What is being asked →
Give back every record exactly, images excluded.

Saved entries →

□ □ □ □

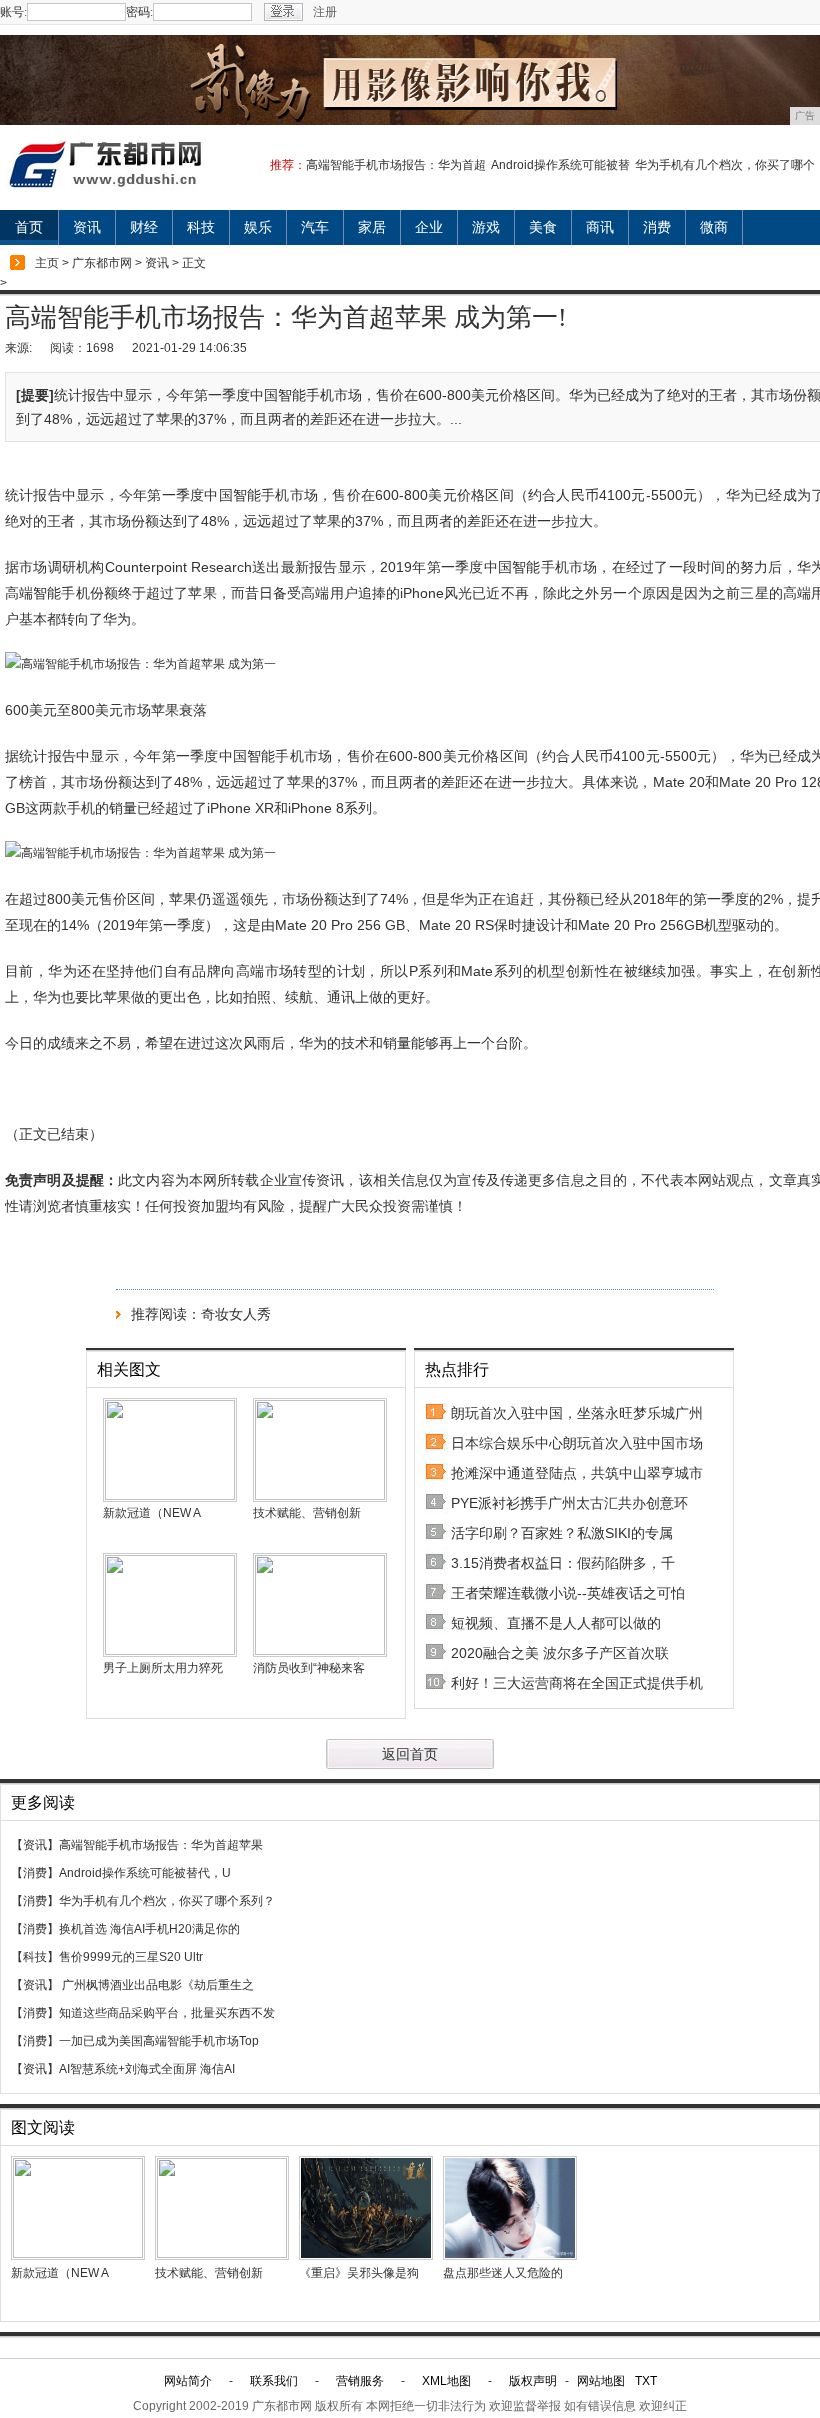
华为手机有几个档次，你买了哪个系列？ (167, 1901)
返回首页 (410, 1754)
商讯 (600, 227)
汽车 (315, 227)
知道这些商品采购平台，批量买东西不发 (167, 2013)
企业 (429, 227)
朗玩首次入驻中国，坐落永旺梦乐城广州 (577, 1413)
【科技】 (35, 1957)
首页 (29, 227)
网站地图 (601, 2381)
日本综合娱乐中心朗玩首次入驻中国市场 (577, 1443)
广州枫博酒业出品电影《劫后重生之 (156, 1985)
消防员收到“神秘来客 (309, 1668)
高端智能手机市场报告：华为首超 (396, 165)
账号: (13, 12)
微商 (714, 227)
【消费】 (35, 1873)
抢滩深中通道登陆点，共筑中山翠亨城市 (577, 1473)
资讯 (87, 227)
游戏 (486, 227)
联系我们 (274, 2381)
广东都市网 (102, 263)
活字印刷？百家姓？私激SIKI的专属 (562, 1533)
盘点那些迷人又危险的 (503, 2273)
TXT (646, 2381)
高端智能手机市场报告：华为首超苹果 (161, 1845)
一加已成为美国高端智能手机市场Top (159, 2041)
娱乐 (258, 227)
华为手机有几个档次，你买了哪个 (725, 165)
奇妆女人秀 (236, 1314)
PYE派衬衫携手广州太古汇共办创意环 (569, 1503)
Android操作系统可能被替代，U (145, 1873)
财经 (144, 227)
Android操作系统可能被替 (560, 165)
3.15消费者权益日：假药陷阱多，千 (563, 1563)
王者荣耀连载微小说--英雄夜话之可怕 (568, 1593)
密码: (139, 12)
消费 (657, 227)
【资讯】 (35, 1845)
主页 (47, 263)
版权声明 (533, 2381)
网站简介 (188, 2381)
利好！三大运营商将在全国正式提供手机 (577, 1683)
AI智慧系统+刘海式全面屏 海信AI (147, 2069)
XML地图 (446, 2381)
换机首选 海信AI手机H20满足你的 (149, 1929)
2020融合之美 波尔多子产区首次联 (560, 1653)
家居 (372, 227)
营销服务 (360, 2381)
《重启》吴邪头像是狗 (359, 2273)
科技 (201, 227)
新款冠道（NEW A (152, 1513)
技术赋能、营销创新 (308, 1513)
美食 (543, 227)
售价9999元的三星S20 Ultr (131, 1957)
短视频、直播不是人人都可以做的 (556, 1623)
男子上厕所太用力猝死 (163, 1668)
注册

□ □ □ □

Exercise result →
华为手机有几个档次，你买了哪个系列？ (167, 1901)
返回首页 (410, 1754)
商讯 (600, 227)
汽车 (315, 227)
知道这些商品采购平台，批量买东西不发 (167, 2013)
企业 (429, 227)
朗玩首次入驻中国，坐落永旺梦乐城广州 (577, 1413)
【科技】 (35, 1957)
首页 (29, 227)
网站地图 (601, 2381)
日本综合娱乐中心朗玩首次入驻中国市场 (577, 1443)
广州枫博酒业出品电影《劫后重生之 (156, 1985)
消防员收到“神秘来客 (309, 1668)
高端智能手机市场报告：华为首超 (396, 165)
账号: (13, 12)
微商 (714, 227)
【消费】 (35, 1873)
抢滩深中通道登陆点，共筑中山翠亨城市 (577, 1473)
资讯 (87, 227)
游戏 (486, 227)
联系我们 (274, 2381)
广东都市网 (102, 263)
活字印刷？百家姓？私激SIKI的专属 (562, 1533)
盘点那些迷人又危险的 (503, 2273)
TXT (646, 2381)
高端智能手机市场报告：华为首超苹果 (161, 1845)
一加已成为美国高端智能手机市场Top (159, 2041)
娱乐 (258, 227)
华为手机有几个档次，你买了哪个 (725, 165)
奇妆女人秀 (236, 1314)
PYE派衬衫携手广州太古汇共办创意环 (569, 1503)
Android操作系统可能被替代，U (145, 1873)
财经 (144, 227)
Android操作系统可能被替 (560, 165)
3.15消费者权益日：假药陷阱多，千 (563, 1563)
王者荣耀连载微小说--英雄夜话之可怕 (568, 1593)
密码: (139, 12)
消费 (657, 227)
【资讯】 (35, 1845)
主页 (47, 263)
版权声明 (533, 2381)
网站简介 (188, 2381)
利好！三大运营商将在全国正式提供手机 (577, 1683)
AI智慧系统+刘海式全面屏 海信AI (147, 2069)
XML地图 (446, 2381)
换机首选 海信AI手机H20满足你的 (149, 1929)
2020融合之美 波尔多子产区首次联 (560, 1653)
家居 (372, 227)
营销服务 (360, 2381)
《重启》吴邪头像是狗 (359, 2273)
科技 (201, 227)
新款冠道（NEW A (152, 1513)
技术赋能、营销创新 (308, 1513)
美食 (543, 227)
售价9999元的三星S20 Ultr (131, 1957)
短视频、直播不是人人都可以做的 (556, 1623)
男子上厕所太用力猝死 (163, 1668)
注册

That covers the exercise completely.